Monday, May 30, 2016

The Dead End Path

I've noticed a correlation between my children's ages and the decline of blog posts. The older they get, the less I post. There are book reports and baseball games and track practice. Life is on the go and the posting is sporadic.

But there's another thing. I'd been working on a series which, maybe some day I will post. I was hoping to get to post it soon but life happened. It's no longer relevant. So, for now, the series will remain in draft form, dear to my heart but not available to my seven loyal readers--and the one lurker who thinks she knows the details of Matthew's adoption and leaves hateful comments even though she doesn't have a clue. 

Sometimes we're faced with a choice. It's a life altering, really enormous, gigantic choice. And we're standing at a crossroads looking down each way, unsure of what to do. One way is straight and we can see the end and it looks fine. It's comfortable. It's what we've always known. The other way is the path less taken and we cannot see the end but there's a promise that it's great. There are risks, to be sure, but we are continuously told that it will all turn out wonderfully in the end. We trust the people on the hill because they tell us they've been there before and everything looks great up ahead. There is an emotional toll. There may even be a financial toll. Still, we choose that path. We take the step. We walk boldly in the direction we chose. Because we have to know what's up there...

• • • •

[Required task 1]
Answer these questions using the blog post "The Dead End Path."
(a) What does the writer link to the decline in blog posts?
(b) How many loyal readers does the writer say the blog has?
(c) On the path less taken, what is it that we cannot see?
[Required task 2] Carry the blog post "The Dead End Path" forward from its final sentence.

[Recorded information]

• • • •

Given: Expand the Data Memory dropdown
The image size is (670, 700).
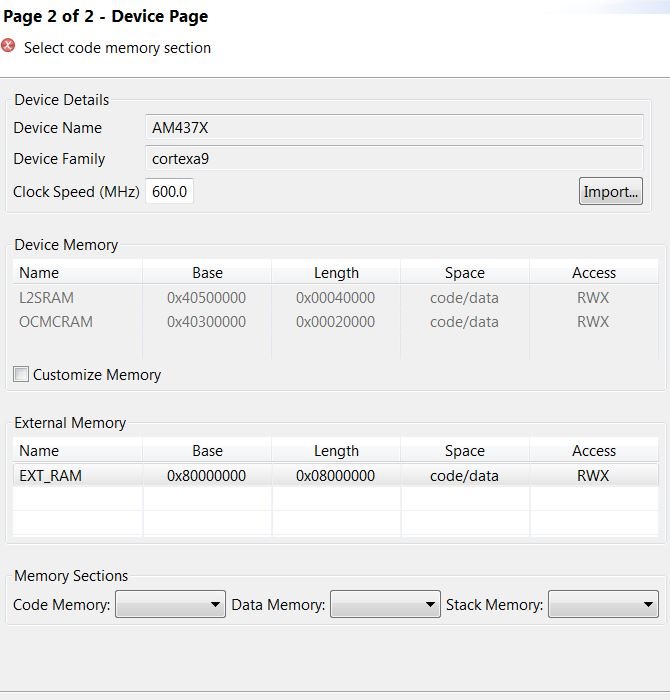Looking at the screenshot, I should pos(385,604).
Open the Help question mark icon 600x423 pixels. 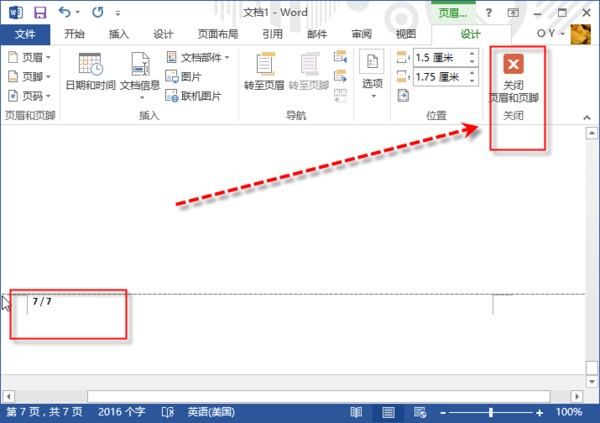pyautogui.click(x=489, y=12)
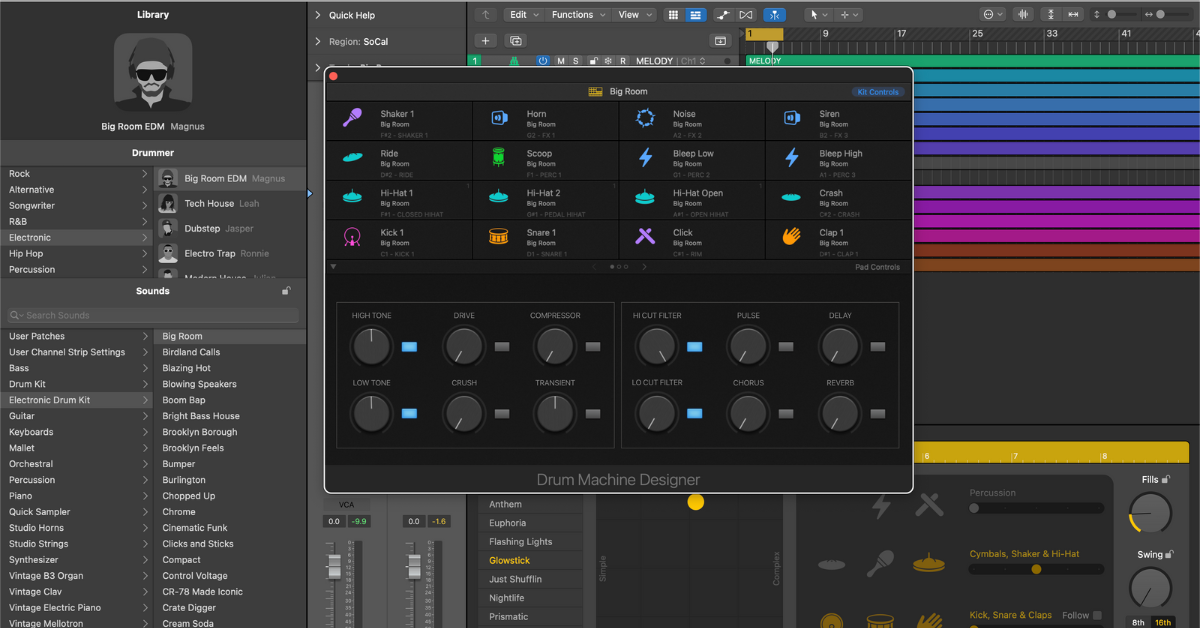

• • • •

[Task response 1]
(a) The ages of the writer's children: the older they get, the less the writer posts.
(b) Seven.
(c) The end.

[Task response 2]
Sometimes, that path was a dead end. Someone had removed the sign long ago and we thought we were headed somewhere amazing. When we get to the dead end, we're pretty livid at all the walking we did, pretty annoyed that we climbed a hill to nowhere only to discover that there isn't even a view from here, pretty devastated, wishing we hadn't paid such high tolls. We examine ourselves. We ask why we went that way when the other option would have been infinitely better. But we remind ourselves that we never had a map. It was anyone's best guess. And we know that if we had gone the other way, we would never have known what was up that windy, steep hill and we always would have wondered.

And so we are angry. And we are sad. Because life didn't work out the way we thought it would. But at least we weren't left wondering.

Some day I may talk more about this winding path. Until then, wait on me. There's no need to ask others as this was, more or less, a personal and secret journey and others do not know.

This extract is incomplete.